WINTER VISUAL ARTS CENTER, FRANKLIN & MARSHALL COLLEGE
Lancaster, PA, United States. 2020
PROGRAM: Ground Floor: forum, exhibition galleries, sculpture studios and yard. B-Level: photo, film and video studios. 2nd Floor: studios for drawing, painting, woodworking, design and printmaking, and a cinema organized around student commons. Mezzanine: faculty studios, seminar rooms, and a balcony in the trees.
CLIENT: Franklin & Marshall College
SIZE: 33,000 sf
Drawing on Franklin & Marshall College’s motto Lux et Lex the new Winter Visual Arts Building for the Art, Art History, and Film Department is conceived as ‘light’ in complementary/contrast to the ‘heavy’ exemplary brick architecture of the 1856 ‘Old Main’ original campus building. A gradual exterior ramp connects from Old Main’s axis to a second-floor entrance of our new building, just above a ground floor entrance facing the newly formed ’Arts Quad.’ The building activates the southern end of the campus as a new campus destination as well as reinforcing the college’s historic axis by extending it to the south and reaching out to the town.
The large diameter trees, the oldest elements of the Franklin & Marshall’s 52-acre arboretum campus, were the conceptual generator of the building’s geometry. As a lightweight building, its main floor is lifted into the trees on a porous ground level open to the campus and the adjacent Buchanan Park.
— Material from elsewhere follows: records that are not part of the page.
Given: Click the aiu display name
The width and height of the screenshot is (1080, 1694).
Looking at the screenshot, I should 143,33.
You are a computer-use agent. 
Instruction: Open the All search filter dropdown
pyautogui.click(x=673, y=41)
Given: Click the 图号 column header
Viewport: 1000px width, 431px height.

The reflections of the hovering building at night glowing in the water of the large reflecting pool add to the special articulation of this place.
The Winter Visual Arts Building is the center of creative life on campus. The universal language of art enabled by the building’s spaces brings together students from diverse cultures to collaborate on arts projects. It offers generous social/circulation space, with two main entries on different levels that enable one-way flow when needed, abundant daylight to all rooms, natural ventilation, and outdoor terraces. The architecture is deeply connected to its verdant, park-like campus setting, a restorative place within nature.
Ecological Innovation +
– LEED Silver
– double layer U Plank with Wacotech GmbH & Co. KG translucent insulation
– operable windows and skylights at every studio
– natural light to all studios
– radiant floor with heating and cooling
– reflecting pool doubles as stormwater overflow
– all existing trees preserved on site
Dominik Sigg, Marcus Carter, Elise Riley, Michael Haddy, Hannah LaSota (project team)
- Casali Group, Inc.
Thomas Murray (project manager)
- Franklin & Marshall College
Sheldon Wenger (project manager)
- ICOR Associates
- David Miller Associates
- Knippers Helbig Advanced Engineering
- L'Observatoire International
- Hollander Design
- Harvey Marshall Berling Associates
- Aqua Design International
Kostis Korelias, Associate Professor at Franklin & Marshall “... Our new art building is itself a philosophical machine without which, we cannot fully understand the Mystery of force."
Eric Baldwin, The Architect's Newspaper, October 2020 "Rising between canopies of old-growth trees and their driplines in south-central Pennsylvania, the art center seemingly floats above the landscape of the campus and Buchanan Park. The 32,000-square-foot project is wrapped in SHA's signature translucent glass to provide an ethereal illumination for art students. . . Balancing form and enclosure the Winter Visual Arts Building becomes a new campus destination for students with space to gather, learn and grow through the universal language of art."
Alberto Bortolotti, Arbitare, 21 Jan. 2021 "The natural setting has also favoured the application of Holl’s theory of parallax – which holds that vertical or oblique movements through space multiply our experiences – something that is already evident even before you enter the new building, as you walk along the lengthy external ramp that leads to it from the historical centre of the campus."